Objective | Copy the data below word for word, everything from the first line down to the line that contains "0, 526, 30)", and include both of those lines.

Task input |
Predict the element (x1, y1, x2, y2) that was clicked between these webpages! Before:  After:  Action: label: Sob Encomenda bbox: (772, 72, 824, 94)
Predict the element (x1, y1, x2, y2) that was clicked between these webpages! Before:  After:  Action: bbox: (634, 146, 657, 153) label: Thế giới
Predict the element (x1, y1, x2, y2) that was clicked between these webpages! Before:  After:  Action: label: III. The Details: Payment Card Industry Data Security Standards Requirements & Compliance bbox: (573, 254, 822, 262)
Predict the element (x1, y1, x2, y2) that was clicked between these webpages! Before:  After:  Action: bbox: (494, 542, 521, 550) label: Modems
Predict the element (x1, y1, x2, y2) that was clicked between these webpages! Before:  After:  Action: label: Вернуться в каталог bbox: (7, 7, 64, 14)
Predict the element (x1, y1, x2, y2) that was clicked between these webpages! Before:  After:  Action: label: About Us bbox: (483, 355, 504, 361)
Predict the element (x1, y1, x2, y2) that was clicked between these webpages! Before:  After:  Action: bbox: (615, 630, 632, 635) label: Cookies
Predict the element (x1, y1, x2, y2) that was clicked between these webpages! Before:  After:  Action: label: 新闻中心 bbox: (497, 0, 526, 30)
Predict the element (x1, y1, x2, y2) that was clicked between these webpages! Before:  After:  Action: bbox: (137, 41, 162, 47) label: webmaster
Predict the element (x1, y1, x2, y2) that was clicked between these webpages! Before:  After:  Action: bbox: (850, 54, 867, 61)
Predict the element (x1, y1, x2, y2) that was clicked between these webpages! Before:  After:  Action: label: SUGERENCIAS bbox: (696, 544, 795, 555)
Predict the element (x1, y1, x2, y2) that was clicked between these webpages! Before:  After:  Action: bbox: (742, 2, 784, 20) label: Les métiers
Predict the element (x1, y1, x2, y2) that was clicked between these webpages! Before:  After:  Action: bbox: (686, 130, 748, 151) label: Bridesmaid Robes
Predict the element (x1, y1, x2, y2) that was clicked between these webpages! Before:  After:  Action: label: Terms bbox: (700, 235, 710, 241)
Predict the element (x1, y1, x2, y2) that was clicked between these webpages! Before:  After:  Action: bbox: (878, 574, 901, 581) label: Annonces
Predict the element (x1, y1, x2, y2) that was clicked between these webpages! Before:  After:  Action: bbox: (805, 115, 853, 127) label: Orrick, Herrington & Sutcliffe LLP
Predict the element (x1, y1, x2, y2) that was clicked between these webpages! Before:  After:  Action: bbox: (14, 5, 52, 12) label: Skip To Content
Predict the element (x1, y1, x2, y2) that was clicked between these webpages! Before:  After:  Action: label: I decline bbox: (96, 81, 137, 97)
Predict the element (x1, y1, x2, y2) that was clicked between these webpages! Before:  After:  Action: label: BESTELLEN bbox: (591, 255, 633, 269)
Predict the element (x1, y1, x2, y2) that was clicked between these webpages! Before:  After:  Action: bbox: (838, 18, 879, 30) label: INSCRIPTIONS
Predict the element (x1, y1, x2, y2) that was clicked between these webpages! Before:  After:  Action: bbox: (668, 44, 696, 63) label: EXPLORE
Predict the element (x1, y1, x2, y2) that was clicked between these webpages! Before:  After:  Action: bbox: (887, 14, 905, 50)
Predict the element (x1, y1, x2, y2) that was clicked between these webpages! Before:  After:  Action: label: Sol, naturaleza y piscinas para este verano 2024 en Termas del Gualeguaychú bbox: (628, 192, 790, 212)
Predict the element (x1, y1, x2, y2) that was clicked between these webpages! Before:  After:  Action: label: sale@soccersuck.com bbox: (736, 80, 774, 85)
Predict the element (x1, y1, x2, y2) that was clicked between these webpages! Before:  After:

Output below |
Predict the element (x1, y1, x2, y2) that was clicked between these webpages! Before:  After:  Action: label: Sob Encomenda bbox: (772, 72, 824, 94)
Predict the element (x1, y1, x2, y2) that was clicked between these webpages! Before:  After:  Action: bbox: (634, 146, 657, 153) label: Thế giới
Predict the element (x1, y1, x2, y2) that was clicked between these webpages! Before:  After:  Action: label: III. The Details: Payment Card Industry Data Security Standards Requirements & Compliance bbox: (573, 254, 822, 262)
Predict the element (x1, y1, x2, y2) that was clicked between these webpages! Before:  After:  Action: bbox: (494, 542, 521, 550) label: Modems
Predict the element (x1, y1, x2, y2) that was clicked between these webpages! Before:  After:  Action: label: Вернуться в каталог bbox: (7, 7, 64, 14)
Predict the element (x1, y1, x2, y2) that was clicked between these webpages! Before:  After:  Action: label: About Us bbox: (483, 355, 504, 361)
Predict the element (x1, y1, x2, y2) that was clicked between these webpages! Before:  After:  Action: bbox: (615, 630, 632, 635) label: Cookies
Predict the element (x1, y1, x2, y2) that was clicked between these webpages! Before:  After:  Action: label: 新闻中心 bbox: (497, 0, 526, 30)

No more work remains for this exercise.